Thanks to the work of Beth Karas, many families, researchers and clinicians, we have a new video that will have several segments. The Fundraising Committee showed the ten minute draft fundraising video that was spell binding; everyone raved about how amazing it is. Jamie Witker from Outland Films in LA produced a magical video that gently educates while telling the families’ stories. We will let you know when the final products are completed and available to you – at no cost. Lisa Todd and Brooke Carter spoke passionately about fundraisers they hosted, very different fundraisers, and the mechanics behind each. Take time to listen to their talks on our website – they’re inspirational!

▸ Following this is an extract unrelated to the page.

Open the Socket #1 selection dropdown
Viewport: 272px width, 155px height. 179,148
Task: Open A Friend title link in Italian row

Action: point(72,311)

Dr. Roberto Pineda, an ophthalmic surgeon spoke about eye-related problems in individuals with MPS diseases. Two of his patients, Nick Boyce and Sam Caswell, both of whom have MPS I, shared their experiences having eye surgery – very positive experiences! Stephanie Bozarth talked about the orthopaedic surgeries her daughter Annabelle, who has MPS IV, has undergone with Dr. William Mackenzie following his presentation. Dr. Mackenzie is an internationally renowned orthopaedic surgeon and had lunch with parents Friday during the Expert Lunch session, along with several of our other speakers.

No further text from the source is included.